# charging vehicle engine battery



## willowcazoom (Mar 10, 2009)

When on hook up during wintering it is recomended that you switch the battery charger on in the garage and turn the control panel off, but i dont know wether you should leave it switched on perminently or only for short periods to charge both batteries? ANY HELP WOULD BE APPRECIATED CHEERS MARK


----------



## vicdicdoc (May 14, 2005)

I can't see any reason why a 24hr charge once a week shouldn't keep the battery in tip tip condition.
but 
when you say 'on hook-up' do you mean its charging the batteries all the time ? . . if so I'd be inclined to disconnect from mains hook-up and run on batteries for 24hrs and then re-charge.


----------



## camoyboy (May 9, 2005)

Hi Mark,
Not sure how old your Rapido is, but our previous one was 2003 and the charger on that turned itself on and off automatically.

┄┄┄┄┄┄┄┄┄┄┄┄┄┄┄┄┄┄┄┄

What to work on →
[1] Based on the forum thread about charging vehicle batteries, state whether each statement agrees with it, answering yes or no and quoting the words that decide it.
(a) The opening post asks whether the charger should stay on permanently or run only for short periods.
(b) The reply from vicdicdoc recommends a 48-hour charge once a week.
(c) According to camoyboy, the previous Rapido dated from 2005.
[2] Extend the forum thread about charging vehicle batteries, picking up right after its final sentence.

Information supplied →
┄┄┄┄┄┄┄┄┄┄┄┄┄┄┄┄┄┄┄┄

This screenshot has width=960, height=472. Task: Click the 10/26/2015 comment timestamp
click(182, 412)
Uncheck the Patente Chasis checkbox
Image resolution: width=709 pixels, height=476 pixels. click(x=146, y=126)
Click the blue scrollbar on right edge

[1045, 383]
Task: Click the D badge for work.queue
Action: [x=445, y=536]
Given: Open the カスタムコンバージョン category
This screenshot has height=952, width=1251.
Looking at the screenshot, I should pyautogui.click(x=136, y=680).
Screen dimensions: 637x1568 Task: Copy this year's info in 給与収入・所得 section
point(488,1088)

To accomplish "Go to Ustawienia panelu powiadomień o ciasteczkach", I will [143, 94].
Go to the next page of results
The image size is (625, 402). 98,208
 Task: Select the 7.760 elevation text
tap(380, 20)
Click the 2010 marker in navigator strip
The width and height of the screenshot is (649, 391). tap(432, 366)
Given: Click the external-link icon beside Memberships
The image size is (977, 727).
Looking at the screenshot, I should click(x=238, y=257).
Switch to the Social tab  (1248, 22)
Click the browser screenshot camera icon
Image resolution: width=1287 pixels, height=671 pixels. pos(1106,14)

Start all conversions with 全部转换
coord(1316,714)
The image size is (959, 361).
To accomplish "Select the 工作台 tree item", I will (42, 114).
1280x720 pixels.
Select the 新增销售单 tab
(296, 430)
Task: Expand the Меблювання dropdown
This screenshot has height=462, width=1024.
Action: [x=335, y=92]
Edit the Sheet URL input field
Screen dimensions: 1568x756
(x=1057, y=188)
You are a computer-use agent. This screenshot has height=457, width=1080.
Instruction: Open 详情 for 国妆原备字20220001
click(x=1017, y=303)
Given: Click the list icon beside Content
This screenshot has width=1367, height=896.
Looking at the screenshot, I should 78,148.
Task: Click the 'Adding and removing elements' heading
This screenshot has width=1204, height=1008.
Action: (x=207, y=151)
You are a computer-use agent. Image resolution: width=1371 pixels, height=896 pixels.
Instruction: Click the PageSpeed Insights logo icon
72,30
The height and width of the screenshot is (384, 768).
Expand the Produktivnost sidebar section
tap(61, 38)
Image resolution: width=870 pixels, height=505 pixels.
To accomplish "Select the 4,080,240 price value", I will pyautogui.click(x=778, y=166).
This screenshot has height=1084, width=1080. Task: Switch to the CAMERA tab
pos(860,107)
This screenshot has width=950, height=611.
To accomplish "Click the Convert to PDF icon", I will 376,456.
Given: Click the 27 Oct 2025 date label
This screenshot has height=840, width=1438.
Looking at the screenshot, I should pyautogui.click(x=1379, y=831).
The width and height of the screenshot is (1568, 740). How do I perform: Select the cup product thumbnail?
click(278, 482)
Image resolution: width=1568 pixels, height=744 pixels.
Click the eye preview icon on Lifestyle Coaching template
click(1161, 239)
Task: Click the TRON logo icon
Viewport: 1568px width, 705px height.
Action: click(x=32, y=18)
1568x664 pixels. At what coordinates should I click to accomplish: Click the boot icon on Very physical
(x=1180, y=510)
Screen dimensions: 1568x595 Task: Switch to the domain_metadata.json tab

┄┄┄┄┄┄┄┄┄┄┄┄┄┄┄┄┄┄┄┄

Answers for the tasks →
[1]
(a) Yes: "i dont know wether you should leave it switched on perminently or only for short periods to charge both batteries?"
(b) No: "I can't see any reason why a 24hr charge once a week shouldn't keep the battery in tip tip condition."
(c) No: "our previous one was 2003"

[2]
On our current one, a 2008 model, the charger is multistage and goes into float charge when the batteries are topped up. 
It says in the handbook to leave the charger always on, and it will do its own thing to maintain the batteries. Never had a problem with either being on permanent hookup.
Colin


----------



## richardjames (Feb 1, 2006)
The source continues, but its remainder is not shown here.